▶ [Problem to work on] Copy out the items below, swapping every "Clip" for "Vidéo" and leaving everything else as it is.

▶ [Stored records]
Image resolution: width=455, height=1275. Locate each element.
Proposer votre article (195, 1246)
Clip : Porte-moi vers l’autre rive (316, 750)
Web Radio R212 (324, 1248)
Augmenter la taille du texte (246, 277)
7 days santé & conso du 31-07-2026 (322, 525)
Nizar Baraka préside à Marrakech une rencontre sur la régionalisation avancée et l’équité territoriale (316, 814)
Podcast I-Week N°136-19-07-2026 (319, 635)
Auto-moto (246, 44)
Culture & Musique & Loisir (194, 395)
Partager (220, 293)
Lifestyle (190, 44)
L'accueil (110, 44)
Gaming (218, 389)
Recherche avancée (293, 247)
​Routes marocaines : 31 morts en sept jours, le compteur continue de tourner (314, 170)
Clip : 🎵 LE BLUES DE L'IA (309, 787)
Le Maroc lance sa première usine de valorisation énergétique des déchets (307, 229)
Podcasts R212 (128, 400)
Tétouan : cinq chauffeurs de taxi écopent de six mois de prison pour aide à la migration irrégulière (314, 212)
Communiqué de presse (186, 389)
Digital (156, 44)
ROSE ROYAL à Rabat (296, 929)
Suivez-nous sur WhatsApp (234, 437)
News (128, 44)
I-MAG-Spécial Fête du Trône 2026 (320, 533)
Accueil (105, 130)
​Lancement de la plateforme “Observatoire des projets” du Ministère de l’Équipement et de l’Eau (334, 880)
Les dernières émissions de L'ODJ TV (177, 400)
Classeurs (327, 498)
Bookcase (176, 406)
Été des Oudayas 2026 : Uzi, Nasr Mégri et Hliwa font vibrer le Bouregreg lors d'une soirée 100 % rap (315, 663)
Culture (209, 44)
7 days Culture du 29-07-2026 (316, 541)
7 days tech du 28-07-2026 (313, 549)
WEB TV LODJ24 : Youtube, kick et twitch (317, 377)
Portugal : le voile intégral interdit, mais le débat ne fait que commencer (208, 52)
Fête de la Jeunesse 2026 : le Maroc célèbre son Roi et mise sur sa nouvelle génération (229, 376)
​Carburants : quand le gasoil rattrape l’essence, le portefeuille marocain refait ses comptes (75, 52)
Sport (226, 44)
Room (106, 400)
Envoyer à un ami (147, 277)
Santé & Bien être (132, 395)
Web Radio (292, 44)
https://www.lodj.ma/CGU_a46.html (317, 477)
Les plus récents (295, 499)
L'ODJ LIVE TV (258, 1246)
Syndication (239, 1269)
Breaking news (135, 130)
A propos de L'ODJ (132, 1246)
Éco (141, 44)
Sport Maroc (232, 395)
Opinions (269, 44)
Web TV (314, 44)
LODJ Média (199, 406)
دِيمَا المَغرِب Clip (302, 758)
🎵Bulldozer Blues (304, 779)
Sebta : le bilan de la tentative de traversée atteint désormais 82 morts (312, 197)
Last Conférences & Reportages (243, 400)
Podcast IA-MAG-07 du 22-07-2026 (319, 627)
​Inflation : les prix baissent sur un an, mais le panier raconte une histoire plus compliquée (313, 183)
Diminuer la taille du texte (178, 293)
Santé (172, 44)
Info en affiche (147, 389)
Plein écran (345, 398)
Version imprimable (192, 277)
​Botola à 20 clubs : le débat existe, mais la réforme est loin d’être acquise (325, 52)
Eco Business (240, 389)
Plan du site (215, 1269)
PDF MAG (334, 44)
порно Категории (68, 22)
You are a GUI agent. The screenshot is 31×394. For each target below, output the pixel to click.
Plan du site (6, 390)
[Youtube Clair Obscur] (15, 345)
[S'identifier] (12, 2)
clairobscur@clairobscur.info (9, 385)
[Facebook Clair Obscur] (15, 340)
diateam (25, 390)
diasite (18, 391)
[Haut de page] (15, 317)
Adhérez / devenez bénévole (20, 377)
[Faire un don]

▶ [Correct output]
Image resolution: width=455, height=1275. Locate each element.
Proposer votre article (195, 1246)
Vidéo : Porte-moi vers l’autre rive (316, 750)
Web Radio R212 (324, 1248)
Augmenter la taille du texte (246, 277)
7 days santé & conso du 31-07-2026 (322, 525)
Nizar Baraka préside à Marrakech une rencontre sur la régionalisation avancée et l’équité territoriale (316, 814)
Podcast I-Week N°136-19-07-2026 (319, 635)
Auto-moto (246, 44)
Culture & Musique & Loisir (194, 395)
Partager (220, 293)
Lifestyle (190, 44)
L'accueil (110, 44)
Gaming (218, 389)
Recherche avancée (293, 247)
​Routes marocaines : 31 morts en sept jours, le compteur continue de tourner (314, 170)
Vidéo : 🎵 LE BLUES DE L'IA (309, 787)
Le Maroc lance sa première usine de valorisation énergétique des déchets (307, 229)
Podcasts R212 (128, 400)
Tétouan : cinq chauffeurs de taxi écopent de six mois de prison pour aide à la migration irrégulière (314, 212)
Communiqué de presse (186, 389)
Digital (156, 44)
ROSE ROYAL à Rabat (296, 929)
Suivez-nous sur WhatsApp (234, 437)
News (128, 44)
I-MAG-Spécial Fête du Trône 2026 (320, 533)
Accueil (105, 130)
​Lancement de la plateforme “Observatoire des projets” du Ministère de l’Équipement et de l’Eau (334, 880)
Les dernières émissions de L'ODJ TV (177, 400)
Classeurs (327, 498)
Bookcase (176, 406)
Été des Oudayas 2026 : Uzi, Nasr Mégri et Hliwa font vibrer le Bouregreg lors d'une soirée 100 % rap (315, 663)
Culture (209, 44)
7 days Culture du 29-07-2026 (316, 541)
7 days tech du 28-07-2026 (313, 549)
WEB TV LODJ24 : Youtube, kick et twitch (317, 377)
Portugal : le voile intégral interdit, mais le débat ne fait que commencer (208, 52)
Fête de la Jeunesse 2026 : le Maroc célèbre son Roi et mise sur sa nouvelle génération (229, 376)
​Carburants : quand le gasoil rattrape l’essence, le portefeuille marocain refait ses comptes (75, 52)
Sport (226, 44)
Room (106, 400)
Envoyer à un ami (147, 277)
Santé & Bien être (132, 395)
Web Radio (292, 44)
https://www.lodj.ma/CGU_a46.html (317, 477)
Les plus récents (295, 499)
L'ODJ LIVE TV (258, 1246)
Syndication (239, 1269)
Breaking news (135, 130)
A propos de L'ODJ (132, 1246)
Éco (141, 44)
Sport Maroc (232, 395)
Opinions (269, 44)
Web TV (314, 44)
LODJ Média (199, 406)
دِيمَا المَغرِب Vidéo (302, 758)
🎵Bulldozer Blues (304, 779)
Sebta : le bilan de la tentative de traversée atteint désormais 82 morts (312, 197)
Last Conférences & Reportages (243, 400)
Podcast IA-MAG-07 du 22-07-2026 (319, 627)
​Inflation : les prix baissent sur un an, mais le panier raconte une histoire plus compliquée (313, 183)
Diminuer la taille du texte (178, 293)
Santé (172, 44)
Info en affiche (147, 389)
Plein écran (345, 398)
Version imprimable (192, 277)
​Botola à 20 clubs : le débat existe, mais la réforme est loin d’être acquise (325, 52)
Eco Business (240, 389)
Plan du site (215, 1269)
PDF MAG (334, 44)
порно Категории (68, 22)
You are a GUI agent. The screenshot is 31×394. For each target below, output the pixel to click.
Plan du site (6, 390)
[Youtube Clair Obscur] (15, 345)
[S'identifier] (12, 2)
clairobscur@clairobscur.info (9, 385)
[Facebook Clair Obscur] (15, 340)
diateam (25, 390)
diasite (18, 391)
[Haut de page] (15, 317)
Adhérez / devenez bénévole (20, 377)
[Faire un don]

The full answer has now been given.